══ Task inputs ══
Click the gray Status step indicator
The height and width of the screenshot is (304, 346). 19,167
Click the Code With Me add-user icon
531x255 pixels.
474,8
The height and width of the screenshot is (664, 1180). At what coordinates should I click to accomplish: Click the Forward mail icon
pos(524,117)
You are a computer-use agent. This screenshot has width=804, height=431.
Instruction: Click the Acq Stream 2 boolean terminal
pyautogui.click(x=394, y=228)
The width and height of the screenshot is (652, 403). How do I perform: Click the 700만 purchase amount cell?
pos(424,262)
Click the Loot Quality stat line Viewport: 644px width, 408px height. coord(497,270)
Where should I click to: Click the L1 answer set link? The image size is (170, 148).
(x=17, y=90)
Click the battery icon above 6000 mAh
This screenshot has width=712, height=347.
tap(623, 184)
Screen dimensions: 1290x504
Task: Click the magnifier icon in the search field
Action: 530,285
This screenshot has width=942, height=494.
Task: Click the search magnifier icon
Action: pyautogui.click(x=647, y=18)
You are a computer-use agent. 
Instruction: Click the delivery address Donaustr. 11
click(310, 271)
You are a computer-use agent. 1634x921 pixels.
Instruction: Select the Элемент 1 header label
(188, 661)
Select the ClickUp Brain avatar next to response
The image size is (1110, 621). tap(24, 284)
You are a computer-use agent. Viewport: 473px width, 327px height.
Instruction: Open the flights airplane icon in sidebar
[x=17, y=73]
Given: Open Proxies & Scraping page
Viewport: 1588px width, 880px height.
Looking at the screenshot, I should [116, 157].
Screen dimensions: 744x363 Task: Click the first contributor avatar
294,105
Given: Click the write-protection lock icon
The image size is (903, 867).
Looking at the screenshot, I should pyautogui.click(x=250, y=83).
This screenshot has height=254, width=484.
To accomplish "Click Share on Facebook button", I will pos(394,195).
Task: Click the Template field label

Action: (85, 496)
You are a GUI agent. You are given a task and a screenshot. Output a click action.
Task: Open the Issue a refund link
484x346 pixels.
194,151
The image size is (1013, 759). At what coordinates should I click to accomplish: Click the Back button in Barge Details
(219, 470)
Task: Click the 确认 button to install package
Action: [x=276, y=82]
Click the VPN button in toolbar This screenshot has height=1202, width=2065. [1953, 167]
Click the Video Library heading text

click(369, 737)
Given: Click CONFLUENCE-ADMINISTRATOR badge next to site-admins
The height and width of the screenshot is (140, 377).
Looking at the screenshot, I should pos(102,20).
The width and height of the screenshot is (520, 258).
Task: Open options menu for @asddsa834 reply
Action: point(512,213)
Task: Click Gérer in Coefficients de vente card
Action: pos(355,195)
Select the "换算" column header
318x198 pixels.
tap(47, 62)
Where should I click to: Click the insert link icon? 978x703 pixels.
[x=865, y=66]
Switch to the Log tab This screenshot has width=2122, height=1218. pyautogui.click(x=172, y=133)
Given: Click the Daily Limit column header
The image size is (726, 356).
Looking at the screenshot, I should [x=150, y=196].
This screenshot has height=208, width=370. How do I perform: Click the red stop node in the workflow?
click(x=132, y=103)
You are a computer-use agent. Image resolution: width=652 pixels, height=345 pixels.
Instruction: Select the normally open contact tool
═══
Exercise objective: Please format the part of the material that opens with the line containing "Click the Loot" and closes with the line containing "(x=17, y=90)" as a two-column CSV with the columns text and answer, giving each pairing its own row. Put every field in double quotes and replace any line breaks inside a field with spaces.

Output:
text,answer
"Click the Loot Quality stat line Viewport: 644px width, 408px height.","coord(497,270)"
"Where should I click to: Click the L1 answer set link? The image size is (170, 148).","(x=17, y=90)"